LUTHER BISHOP

Year Inducted: 2011

The law enforcement career of Luther Bishop began only a few years after Oklahoma became a state. He was a small town peace officer, a deputy sheriff, a deputy US marshal, and an Oklahoma City Police Department detective. Without any formal training, Bishop learned how to be an effective investigator. His investigative experience included conducting liquor raids, tracking down train robbers, hunting bank robbers, and gathering evidence that would hold up in court. The newspapers of the day described Bishop as the "two gun state operative who faced outlaws with a gun in each hand."

A crime wave of fifty-two Oklahoma bank robberies in 1924 prompted Governor Trapp to create an agency of special investigators to combat outlaws. In 1925 the legislature appropriated $78,000 to establish the State Bureau of Criminal Identification and Investigation, now known as the Oklahoma State Bureau of Investigation. Luther Bishop was one of the Bureau's first three agents and was credited with reducing bank robberies in the state by 75 percent in just one year.

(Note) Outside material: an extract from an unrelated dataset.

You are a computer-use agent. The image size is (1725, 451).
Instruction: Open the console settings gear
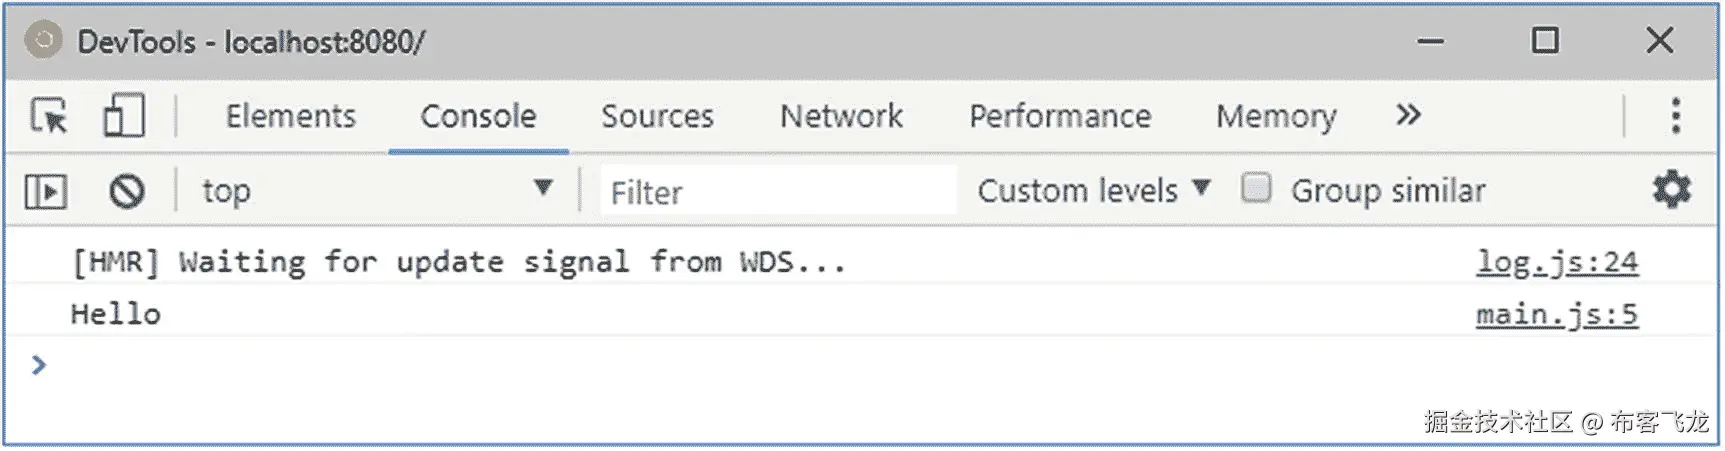(x=1671, y=189)
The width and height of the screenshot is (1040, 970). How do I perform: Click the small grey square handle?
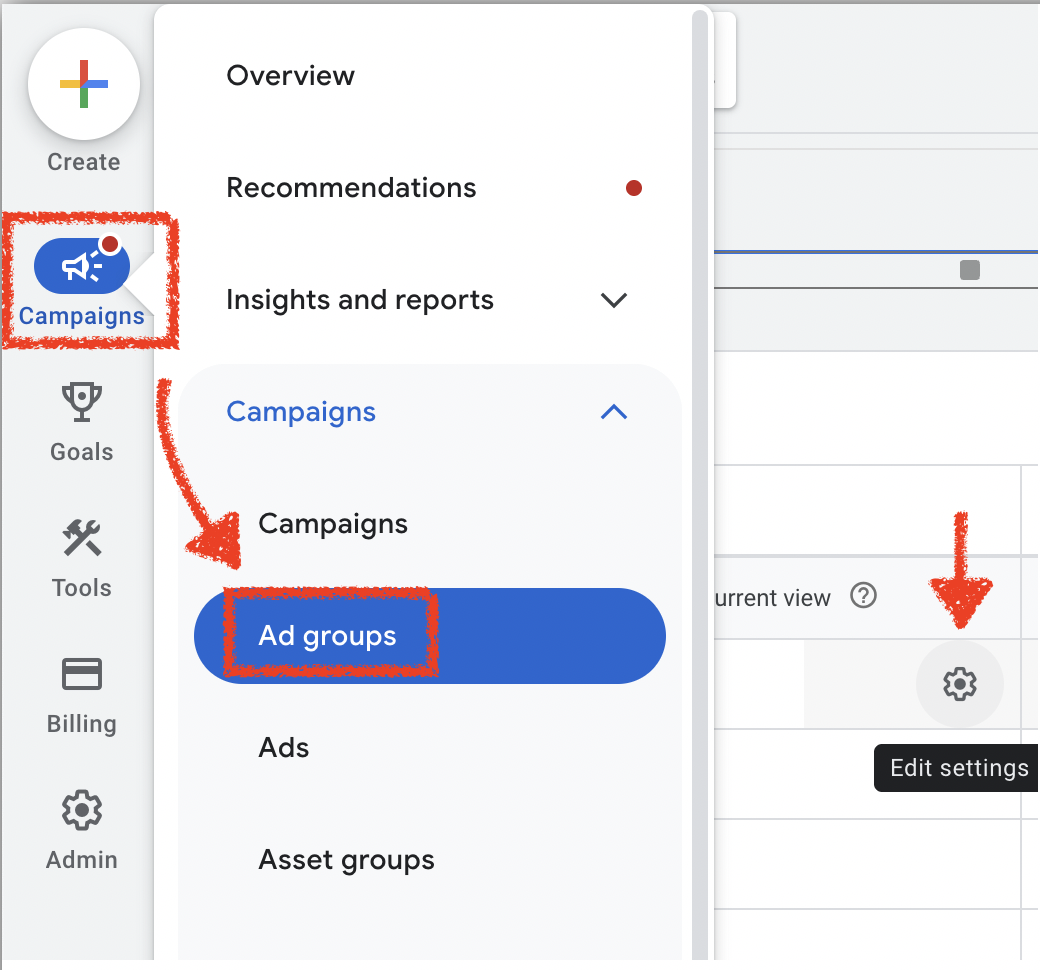pos(969,270)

When the federal government was engaged in their investigation of the murders of Osage Indians in Oklahoma, federal authorities requested the assistance of OSBI agent Luther Bishop. Together with FBI agent Frank Smith, Bishop solved the case known as the "Reign of Terror of the Osage Hills." Agent Bishop was shot and killed in his own home under suspicious circumstances. It is believed he was murdered as a result of his work for the State Bureau of Investigation.